This article first appeared on ContagionLive.
Every day, SARS-CoV-2, the virus that causes COVID-19, spreads further throughout the globe, and its reach is growing rapidly in the United States. As hospitals ramp up and struggle to meet patient needs, a new study highlights why it’s important for these facilities to take every precaution possible.
In the American Journal of Roentgenology, Lionel Tim Ee-Cheng, MBBS, MMED, with Singapore General Hospital, shared his facility’s experience nearly two decades ago during the 2003 outbreak of severe acute respiratory syndrome (SARS). What they learned indicates radiology departments will play a critical role in how hospitals both treat and prevent further novel coronavirus spread.
The SARS outbreak started in China in 2002 and eventually infected some 8,000 people. It arrived in Singapore in February 2003, and would go on to infect 238 Singaporeans, killing 33 of them. Cheng reports that 40.8 percent of cases and five deaths involved health care workers; three cases were radiographers.
Cheng writes that while radiology might not typically be viewed as a front-line clinical department when it comes to infectious disease outbreaks, his department was called on to play a critical role in the 2003 SARS outbreak.
“Timely radiologic results were needed to identify cases,” he writes. “Portable imaging was extensively used, directly exposing radiology staff to the pathogen.”
Radiology departments are also highly trafficked, he noted, with inpatient and outpatient, febrile and non-febrile patients crossing paths with visitors and health care workers from other departments.
“Hence, any breach in infection prevention and control mechanisms in the radiology department has far-reaching consequences,” he writes.
Those concerns resulted in a number of changes back in 2003, Cheng said, and the new coronavirus outbreak has become a moment to re-institute and adjust those measures.
Among the changes are alterations in workflow to help patients and staff avoid unnecessary contact, re-allocations of resources in order to facilitate mobile imaging requests, and enhanced prevention and control measures.
Cheng writes that one important facet of keeping staffers safe is making sure everyone is up to date on the latest scientific and medical knowledge related to the evolving outbreak. That information dissemination should be done quickly, and it should be done in line with an evaluation of infection control and prevention measures to ensure everyone knows how to use their personal protective equipment (PPE). Singapore General also instituted a shift system that kept specific people in one department working on the same team as specific people in other departments.

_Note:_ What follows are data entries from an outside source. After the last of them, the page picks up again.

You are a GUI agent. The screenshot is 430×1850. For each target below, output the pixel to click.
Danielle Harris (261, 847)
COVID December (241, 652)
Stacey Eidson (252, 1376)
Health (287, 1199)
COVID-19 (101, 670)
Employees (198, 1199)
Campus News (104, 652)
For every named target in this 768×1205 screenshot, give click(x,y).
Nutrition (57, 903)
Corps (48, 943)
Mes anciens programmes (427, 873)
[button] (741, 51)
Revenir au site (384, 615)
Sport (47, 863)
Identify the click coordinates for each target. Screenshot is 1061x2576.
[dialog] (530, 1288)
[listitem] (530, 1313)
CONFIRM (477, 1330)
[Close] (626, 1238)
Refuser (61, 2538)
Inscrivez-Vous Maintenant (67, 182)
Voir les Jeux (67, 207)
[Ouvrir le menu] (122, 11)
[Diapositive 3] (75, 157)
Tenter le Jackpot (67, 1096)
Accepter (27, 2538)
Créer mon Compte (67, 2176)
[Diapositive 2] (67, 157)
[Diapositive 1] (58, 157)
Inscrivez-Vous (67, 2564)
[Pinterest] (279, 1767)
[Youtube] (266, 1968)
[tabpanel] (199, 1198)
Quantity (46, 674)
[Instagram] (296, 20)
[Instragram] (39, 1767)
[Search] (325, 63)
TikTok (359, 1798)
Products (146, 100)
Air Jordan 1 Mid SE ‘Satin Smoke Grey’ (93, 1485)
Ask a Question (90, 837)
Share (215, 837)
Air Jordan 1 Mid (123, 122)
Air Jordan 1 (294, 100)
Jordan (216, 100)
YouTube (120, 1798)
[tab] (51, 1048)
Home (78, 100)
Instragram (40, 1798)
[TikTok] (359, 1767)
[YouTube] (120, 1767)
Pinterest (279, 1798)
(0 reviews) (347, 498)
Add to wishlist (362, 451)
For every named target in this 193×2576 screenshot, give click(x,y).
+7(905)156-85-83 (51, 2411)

“This allowed radiology services to continue uninterrupted in the event any group had to be quarantined,” he wrote. “The extent of any quarantine then depended on how closely group members interacted and whether they were wearing PPE.”
The hospital similarly adjusted its workspaces in order to decentralize workers and equipment. Certain scanners were dedicated only to high-risk cases and patients in isolation, and access to the radiology department was strictly limited.
Finally, Cheng said the hospital had to amend certain procedures and workflow in order to prioritize information and results as the outbreak spread and the health care community’s knowledge of it evolved.
While Cheng said the radiology department’s primary role in an outbreak is identifying infected patients through imaging, workers in the department must also think about their role as part of a broader response ecosystem.
“[R]adiology departments must also be nimble in implementing operational changes to ensure continued radiology services, protect patients and staff, and maintain staff morale during a sustained outbreak,” he said. “People are the most valuable resource during a crisis, and it takes the concerted effort of every staff member to meet the challenges of an outbreak.”